写真はGモード作動時。走行モード、デフロック状態、ステアリング操舵角、傾斜角等の数値が表示される。

 

センターコンソールに並ぶ3つのスイッチは、センター/リア/フロントのマニュアル・デフロック。ドライバーが状況に応じて判断し、各ディファレンシャルギアをロックできる。

 

 

 

試乗車のシートはオプションの「AMGライン」仕様。ナッパレザーのブラック(designoレッドシートベルト付き)を装着。

 

カーゴルームのシートアレンジ。リアシートは60:40分割可倒式。最大2,250リッターのスペースを確保できる。

 

 

 

 

 

 

 

 

 

 

 

 

 

 

 

 

 

騒音対策なのかルーフドリップがカバーされていて雨樋の機能を果たさない。

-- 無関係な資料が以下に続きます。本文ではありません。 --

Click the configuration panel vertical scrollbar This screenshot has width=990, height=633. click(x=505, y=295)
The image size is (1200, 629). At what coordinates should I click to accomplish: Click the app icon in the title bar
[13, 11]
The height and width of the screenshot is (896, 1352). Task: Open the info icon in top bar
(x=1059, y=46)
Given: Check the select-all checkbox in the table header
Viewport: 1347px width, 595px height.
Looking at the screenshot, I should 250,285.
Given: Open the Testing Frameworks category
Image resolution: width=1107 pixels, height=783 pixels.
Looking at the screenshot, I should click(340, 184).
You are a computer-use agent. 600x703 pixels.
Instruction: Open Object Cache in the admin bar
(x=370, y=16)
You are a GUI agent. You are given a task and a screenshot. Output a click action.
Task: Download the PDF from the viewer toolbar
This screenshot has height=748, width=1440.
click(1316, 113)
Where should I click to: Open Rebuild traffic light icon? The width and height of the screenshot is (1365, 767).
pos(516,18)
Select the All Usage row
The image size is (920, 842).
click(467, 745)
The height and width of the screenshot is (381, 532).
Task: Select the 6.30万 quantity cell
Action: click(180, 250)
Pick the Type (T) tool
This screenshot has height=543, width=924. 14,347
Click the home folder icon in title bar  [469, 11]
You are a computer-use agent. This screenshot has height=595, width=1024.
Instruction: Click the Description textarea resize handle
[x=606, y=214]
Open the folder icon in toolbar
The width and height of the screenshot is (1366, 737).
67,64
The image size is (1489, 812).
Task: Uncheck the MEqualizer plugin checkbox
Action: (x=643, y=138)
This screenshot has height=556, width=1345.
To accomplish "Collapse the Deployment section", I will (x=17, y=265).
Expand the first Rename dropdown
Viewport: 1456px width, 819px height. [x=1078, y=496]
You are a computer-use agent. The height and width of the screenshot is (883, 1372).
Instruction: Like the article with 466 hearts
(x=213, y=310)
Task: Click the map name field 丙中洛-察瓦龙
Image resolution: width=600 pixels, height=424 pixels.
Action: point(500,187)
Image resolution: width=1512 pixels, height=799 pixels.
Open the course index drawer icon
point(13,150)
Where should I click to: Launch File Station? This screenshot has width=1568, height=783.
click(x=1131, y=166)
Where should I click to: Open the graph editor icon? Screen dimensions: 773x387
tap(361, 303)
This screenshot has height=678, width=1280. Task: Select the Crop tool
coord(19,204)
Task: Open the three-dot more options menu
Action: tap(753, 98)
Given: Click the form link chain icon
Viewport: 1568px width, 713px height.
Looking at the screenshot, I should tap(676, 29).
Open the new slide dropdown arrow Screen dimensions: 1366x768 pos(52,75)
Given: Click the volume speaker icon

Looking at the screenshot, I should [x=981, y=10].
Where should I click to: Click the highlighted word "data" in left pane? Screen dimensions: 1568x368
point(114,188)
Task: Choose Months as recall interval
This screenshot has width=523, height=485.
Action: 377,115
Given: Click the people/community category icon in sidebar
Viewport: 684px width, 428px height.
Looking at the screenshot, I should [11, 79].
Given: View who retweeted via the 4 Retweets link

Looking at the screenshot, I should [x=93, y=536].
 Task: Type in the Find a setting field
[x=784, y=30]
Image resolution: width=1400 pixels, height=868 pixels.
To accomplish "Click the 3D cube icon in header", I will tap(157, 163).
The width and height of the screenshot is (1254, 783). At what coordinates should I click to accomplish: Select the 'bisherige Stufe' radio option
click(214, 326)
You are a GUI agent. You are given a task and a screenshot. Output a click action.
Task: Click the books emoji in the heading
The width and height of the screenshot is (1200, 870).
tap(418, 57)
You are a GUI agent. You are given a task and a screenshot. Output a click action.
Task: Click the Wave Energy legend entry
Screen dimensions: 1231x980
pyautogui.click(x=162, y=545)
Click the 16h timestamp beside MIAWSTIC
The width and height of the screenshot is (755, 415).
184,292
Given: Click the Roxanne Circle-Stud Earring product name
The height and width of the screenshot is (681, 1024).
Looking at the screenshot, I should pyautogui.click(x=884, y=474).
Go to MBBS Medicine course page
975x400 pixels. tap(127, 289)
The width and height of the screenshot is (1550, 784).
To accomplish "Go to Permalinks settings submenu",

これも進化と呼ぶべきだろうか?

 

 

 

 

 

 

マルチビームLEDヘッドライトを採用。基本デザインは昔ながらの丸目2灯式ヘッドランプだ。

 

 

 

 

 

 

 

 

 

フロントサス(左)とリアサス(右)。フロントはダブルウイッシュボーン(独立懸架)式に変更された。リアはリジッドアクスル式を踏襲するが、アッパーリンクが追加され、従来型の3リンクから5リンク式へと変更されている。

 

V8搭載車伝統のサイド・デュアルマフラー。オフロードで干渉しないようフレーム内に収まっている。

 

 

 

 

 


標準サイズは275/55R19だが、試乗車にはオプションの275/50R20が装着されていた。オンロードでは快適だが、オフロードでは林道程度でも気を遣う。